Whole Foods

I’m A Ninja Like That

Here Joe eats wild caught tuna from a can to get me off his back about protein.

Here Joe eats wild-caught tuna from a can to get me off his back about protein. I might harp a bit about food occasionally. What mother doesn’t?

Our sons have many predictable rituals in our home. None is more predictable than the two-hour-post-dinner-second-dinner. This annoys the living daylights out of me. I understand they are growing. I understand they are hungry and therefore, like every Labrador retriever I’ve ever known, constantly believe they are starving. And all this would be fine if we were independently wealthy but, alas, we are not. And a year ago, in an attempt to cut processed and genetically modified foods from our diets, I began doing the majority of our grocery shopping at Whole Foods. This was not an inexpensive choice, but it was one I felt good about making. At the rate our boys are currently eating, however, we will have to disconnect our cable and wireless Internet and drop our iPhone plans to support the sudden bump in our Whole Foods habit.

Tonight, two hours post dinner as per protocol, Joe came downstairs and asked if he could consume the last of the chocolate ice cream in the freezer. He’d already had dinner and dessert, so this would technically be his second dessert. I balked.

“What fruits and vegetables have you had today?” I asked.

“I had that chicken soup for lunch,” came the reply.

He was referring to some of the homemade chicken soup I make for him each week for his school lunches. He enjoys it, and it’s a labor of loving creating a whole food lunch to infuse some measurable nutrition into my son’s diet. Sometimes I put kale in it. Sometimes I toss some edamame in there. It is always full of vegetables. It is always organic. So I had to give him some credit for that meal.

Sensing I was not quite fully satisfied with his answer, he quickly added, “I had a mandarin orange too.”

“Well….that’s probably about half the fruits and vegetables you should have eaten today,” I said. “You would need more of that before you would be eligible for more of dessert.”

In our family, dessert is not an issue. They are allowed dessert every night because they are blessed with skinny genes. Caloric intake is not a concern for our boys who are only in the 10th percentile for height and weight. Nutrition, however,  is a constant struggle. It’s hard to get them enough calories in healthy foods to keep them growing. They require more nutrition than they have traditionally been willing to ingest. We have to sneak it in through negotiations. So off he went to the kitchen in search of some additional nutrition to appease his demanding mother. Hubby and I went back to watching our Netflix movie.

Eventually, the banging noises coming from the kitchen got my curiosity.

“What did you find?” I asked, fully aware of the current Mother Hubbard condition of our cupboards.

He held aloft for my approval a now empty package of organic, chopped, frozen spinach, which he’d dropped into a ceramic bowl for heating. Interesting, I thought. Although I had bought that frozen spinach specifically for inclusion in one of my green smoothies, I decided that now was not the time to complain about his eating my food. I’d sent him in there to forage for something healthy, and he’d found it. Best not to bicker when your child listens to you and chooses spinach for his evening snack. And he did consume the entire 10 ounce package. Without butter or salt or any enhancement whatsoever. God bless him. I’d managed to sneak two additional servings of vegetables into our nearly teenage son’s day without so much as an eye roll or grunt from either one of us. Yep. I’m a ninja like that.

Of course, he still got his second dessert. It was chocolate ice cream. There are some forces of nature that even a ninja warrior can’t fight.

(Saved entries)

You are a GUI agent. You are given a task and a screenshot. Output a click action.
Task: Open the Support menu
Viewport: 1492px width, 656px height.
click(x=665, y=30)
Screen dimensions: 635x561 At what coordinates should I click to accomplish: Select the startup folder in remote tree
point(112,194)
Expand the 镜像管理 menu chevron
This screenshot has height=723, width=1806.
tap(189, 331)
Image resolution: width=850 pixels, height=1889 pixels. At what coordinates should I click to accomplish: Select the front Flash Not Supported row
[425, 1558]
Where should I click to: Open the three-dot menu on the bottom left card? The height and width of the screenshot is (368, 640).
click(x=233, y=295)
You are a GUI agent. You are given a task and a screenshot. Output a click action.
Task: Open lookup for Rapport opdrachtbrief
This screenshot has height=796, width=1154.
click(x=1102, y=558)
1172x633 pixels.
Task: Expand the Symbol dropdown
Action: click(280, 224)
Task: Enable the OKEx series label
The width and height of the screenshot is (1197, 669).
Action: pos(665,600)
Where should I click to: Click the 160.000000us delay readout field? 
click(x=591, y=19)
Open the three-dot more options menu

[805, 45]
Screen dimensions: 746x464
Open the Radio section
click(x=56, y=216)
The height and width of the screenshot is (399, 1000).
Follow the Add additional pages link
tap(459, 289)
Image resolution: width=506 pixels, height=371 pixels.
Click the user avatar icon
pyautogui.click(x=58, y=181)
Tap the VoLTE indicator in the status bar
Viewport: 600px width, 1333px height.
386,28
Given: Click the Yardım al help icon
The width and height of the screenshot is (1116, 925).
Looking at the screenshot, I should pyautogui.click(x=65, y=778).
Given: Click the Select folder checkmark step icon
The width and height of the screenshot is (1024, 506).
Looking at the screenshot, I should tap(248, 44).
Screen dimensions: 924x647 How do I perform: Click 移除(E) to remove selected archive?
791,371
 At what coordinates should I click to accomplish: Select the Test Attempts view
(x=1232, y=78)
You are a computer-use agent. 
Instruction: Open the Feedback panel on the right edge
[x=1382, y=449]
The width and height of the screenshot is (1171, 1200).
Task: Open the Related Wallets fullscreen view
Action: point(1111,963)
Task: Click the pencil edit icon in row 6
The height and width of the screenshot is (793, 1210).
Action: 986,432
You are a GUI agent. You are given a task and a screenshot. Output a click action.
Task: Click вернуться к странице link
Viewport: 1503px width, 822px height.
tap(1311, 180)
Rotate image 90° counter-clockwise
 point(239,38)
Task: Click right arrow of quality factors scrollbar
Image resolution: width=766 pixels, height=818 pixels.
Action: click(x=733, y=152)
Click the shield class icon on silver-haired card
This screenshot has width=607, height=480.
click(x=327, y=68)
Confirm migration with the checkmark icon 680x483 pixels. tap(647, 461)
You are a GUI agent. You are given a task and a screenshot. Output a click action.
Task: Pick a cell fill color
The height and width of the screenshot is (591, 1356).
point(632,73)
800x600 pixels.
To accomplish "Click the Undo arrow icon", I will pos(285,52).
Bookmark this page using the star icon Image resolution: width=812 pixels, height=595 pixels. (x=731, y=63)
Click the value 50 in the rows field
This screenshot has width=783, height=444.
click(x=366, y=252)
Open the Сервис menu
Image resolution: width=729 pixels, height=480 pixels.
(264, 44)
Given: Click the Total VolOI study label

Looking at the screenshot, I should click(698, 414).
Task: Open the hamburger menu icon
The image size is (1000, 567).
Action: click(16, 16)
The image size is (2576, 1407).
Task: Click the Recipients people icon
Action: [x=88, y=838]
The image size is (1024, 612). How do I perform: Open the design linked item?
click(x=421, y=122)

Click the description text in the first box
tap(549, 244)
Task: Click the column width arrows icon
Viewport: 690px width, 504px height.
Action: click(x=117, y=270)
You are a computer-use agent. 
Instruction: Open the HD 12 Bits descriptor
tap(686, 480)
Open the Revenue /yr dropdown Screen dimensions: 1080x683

[PROMPT]: Please check the Whole Foods post: how many ounces of frozen spinach did Joe eat?

[OUTPUT OF THE TASK]: 10 ounces